Ausência do trabalho durante 10 dias. Se desenvolver sintomas ligeiros durante esse período, voltar à categoria "ligeiramente sintomático" acima. - Grave / crítico sintomático com Covid-19 - OU, mesmo assintomático, mas com um sistema imunitário subjacente comprometido?
O CDC diz que a pessoa não pode trabalhar "durante pelo menos 10 e até 20 dias" desde o início dos sintomas. Assim, estes casos especiais poderiam ser discutidos com o controlo médico; ou, como refere o CDC, com o contributo de um especialista em doenças infecciosas, se tal fosse considerado necessário; ou poderiam simplesmente ser colocados em quarentena durante 20 dias.
E se o trabalhador do sector da saúde estiver pronto para regressar? mas obtém um segundo teste à Covid-19 e o resultado continua a ser positivo?
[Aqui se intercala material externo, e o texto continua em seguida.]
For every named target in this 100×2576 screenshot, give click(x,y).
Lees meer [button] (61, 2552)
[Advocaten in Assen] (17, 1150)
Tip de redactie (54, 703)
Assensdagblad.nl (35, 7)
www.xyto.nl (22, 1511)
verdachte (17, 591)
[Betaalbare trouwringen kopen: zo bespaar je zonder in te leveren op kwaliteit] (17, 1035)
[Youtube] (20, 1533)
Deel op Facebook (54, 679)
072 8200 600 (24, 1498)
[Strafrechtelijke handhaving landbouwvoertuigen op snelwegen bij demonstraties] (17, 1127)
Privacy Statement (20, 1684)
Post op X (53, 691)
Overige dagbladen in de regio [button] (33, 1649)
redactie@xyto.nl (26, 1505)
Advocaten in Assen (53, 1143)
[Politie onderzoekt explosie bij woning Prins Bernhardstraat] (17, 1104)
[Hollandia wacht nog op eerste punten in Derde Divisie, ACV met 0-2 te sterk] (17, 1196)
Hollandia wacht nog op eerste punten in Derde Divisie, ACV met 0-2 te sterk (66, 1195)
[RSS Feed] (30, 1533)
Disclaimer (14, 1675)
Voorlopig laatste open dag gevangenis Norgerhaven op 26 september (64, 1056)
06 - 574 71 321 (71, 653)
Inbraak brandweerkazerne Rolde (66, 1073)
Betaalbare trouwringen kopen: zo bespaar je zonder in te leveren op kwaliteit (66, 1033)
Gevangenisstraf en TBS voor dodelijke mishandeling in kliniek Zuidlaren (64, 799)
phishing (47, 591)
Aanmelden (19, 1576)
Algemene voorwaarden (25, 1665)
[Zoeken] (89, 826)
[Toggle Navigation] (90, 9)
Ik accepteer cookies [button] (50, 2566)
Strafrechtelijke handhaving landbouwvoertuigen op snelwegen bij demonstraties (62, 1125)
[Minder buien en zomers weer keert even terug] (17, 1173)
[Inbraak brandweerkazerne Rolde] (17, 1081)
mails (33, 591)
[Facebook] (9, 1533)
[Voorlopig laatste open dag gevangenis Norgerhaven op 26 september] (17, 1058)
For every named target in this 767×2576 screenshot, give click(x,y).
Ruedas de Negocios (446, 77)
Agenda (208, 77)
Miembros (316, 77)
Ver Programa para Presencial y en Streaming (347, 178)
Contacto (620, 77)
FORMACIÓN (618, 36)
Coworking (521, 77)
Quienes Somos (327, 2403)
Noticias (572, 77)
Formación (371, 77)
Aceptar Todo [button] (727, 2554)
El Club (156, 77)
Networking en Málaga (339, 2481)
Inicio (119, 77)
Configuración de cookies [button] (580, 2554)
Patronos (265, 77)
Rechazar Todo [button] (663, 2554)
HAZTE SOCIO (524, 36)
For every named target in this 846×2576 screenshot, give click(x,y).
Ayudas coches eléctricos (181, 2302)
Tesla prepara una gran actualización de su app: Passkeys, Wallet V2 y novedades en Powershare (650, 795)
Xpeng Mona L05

Isto sugere que ainda estão a libertar vírus e, até há pouco tempo, considerava-se que tinham de permanecer afastados até deixarem de apresentar resultados positivos. Na nossa região, tivemos um punhado de casos de pessoal do INEM que se sente bem e está pronto para trabalhar, mas que foi afastado durante semanas, com testes em série persistentemente positivos. A boa notícia é que: Essas pessoas são quase de certeza com resultados positivos, mas que já não são contagiosas, e podem regressar ao trabalho.
Investigação resumido pelo CDC mostra agora que muitas pessoas libertarão partículas do coronavírus Covid-19 durante 3 meses ou mais após uma infeção - mas as partículas virais nessa altura já foram mastigados pelo sistema imunitário do doente e deixam de ser contagiosos.
Para aqueles que tinham infecções ligeiras e um sistema imunitário forte, não foram isoladas quaisquer partículas virais "replicáveis" após 10 dias do início dos sintomas; para alguns que tinham uma doença crítica de Covid-19 ou um estado imunocomprometido subjacente, foram identificadas partículas virais contagiosas durante um período mais longo - mas mesmo assim, 95% das vezes, 15 dias após o início dos sintomas, as partículas virais libertadas estavam degradadas ao ponto de não serem contagiosas. Estas conclusões baseiam-se no estudo das partículas virais isoladas, mas também em estudos de rastreio de contratos que seguiram doentes que libertaram partículas virais da Covid-19 durante semanas e meses e confirmaram que os seus contactos próximos não estavam infectados. Assim sendo, não é necessário repetir o teste à Covid-19 para regressar ao trabalho e, se o teste for positivo, pode ser ignorado.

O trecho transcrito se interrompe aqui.